- TASK TO COMPLETE -
Count the lines in the entries below that contain the string "point", with uppercase and lowercase treated as different. Reply with the number alone.
--- start of ENTRIES SHOWN ---
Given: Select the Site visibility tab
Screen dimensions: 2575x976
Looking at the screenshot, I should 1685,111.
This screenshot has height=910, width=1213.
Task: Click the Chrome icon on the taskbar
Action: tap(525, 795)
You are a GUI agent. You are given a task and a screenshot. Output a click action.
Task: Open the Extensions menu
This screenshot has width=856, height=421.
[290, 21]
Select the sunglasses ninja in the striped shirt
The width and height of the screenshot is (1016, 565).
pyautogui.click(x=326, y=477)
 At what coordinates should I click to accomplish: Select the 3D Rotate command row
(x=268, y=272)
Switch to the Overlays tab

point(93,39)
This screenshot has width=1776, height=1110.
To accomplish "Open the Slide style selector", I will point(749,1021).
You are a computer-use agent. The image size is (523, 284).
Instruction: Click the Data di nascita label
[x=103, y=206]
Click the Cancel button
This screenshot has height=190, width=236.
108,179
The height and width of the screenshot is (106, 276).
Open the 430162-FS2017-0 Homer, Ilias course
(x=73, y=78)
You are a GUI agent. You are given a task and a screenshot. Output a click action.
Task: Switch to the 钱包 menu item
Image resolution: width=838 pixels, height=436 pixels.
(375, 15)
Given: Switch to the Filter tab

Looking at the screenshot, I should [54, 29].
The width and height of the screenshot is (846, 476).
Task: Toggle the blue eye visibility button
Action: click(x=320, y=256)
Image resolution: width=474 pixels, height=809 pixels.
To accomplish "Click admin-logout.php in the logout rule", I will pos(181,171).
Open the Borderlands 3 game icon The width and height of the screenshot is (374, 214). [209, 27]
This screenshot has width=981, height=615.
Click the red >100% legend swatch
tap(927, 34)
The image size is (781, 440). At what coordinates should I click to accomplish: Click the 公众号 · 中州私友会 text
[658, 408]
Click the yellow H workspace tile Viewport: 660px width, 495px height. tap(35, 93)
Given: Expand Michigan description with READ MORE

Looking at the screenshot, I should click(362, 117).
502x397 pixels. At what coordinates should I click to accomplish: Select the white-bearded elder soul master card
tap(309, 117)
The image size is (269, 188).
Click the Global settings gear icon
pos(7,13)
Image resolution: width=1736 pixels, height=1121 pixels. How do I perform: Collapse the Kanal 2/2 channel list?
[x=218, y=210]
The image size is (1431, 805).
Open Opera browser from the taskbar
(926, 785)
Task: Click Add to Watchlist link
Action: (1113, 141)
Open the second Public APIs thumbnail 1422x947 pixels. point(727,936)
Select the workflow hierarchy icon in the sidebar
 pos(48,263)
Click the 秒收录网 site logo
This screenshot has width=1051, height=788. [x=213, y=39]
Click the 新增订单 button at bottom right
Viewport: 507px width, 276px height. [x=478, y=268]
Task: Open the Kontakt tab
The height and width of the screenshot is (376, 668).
--- end of ENTRIES SHOWN ---
- FINISHED TASK -
3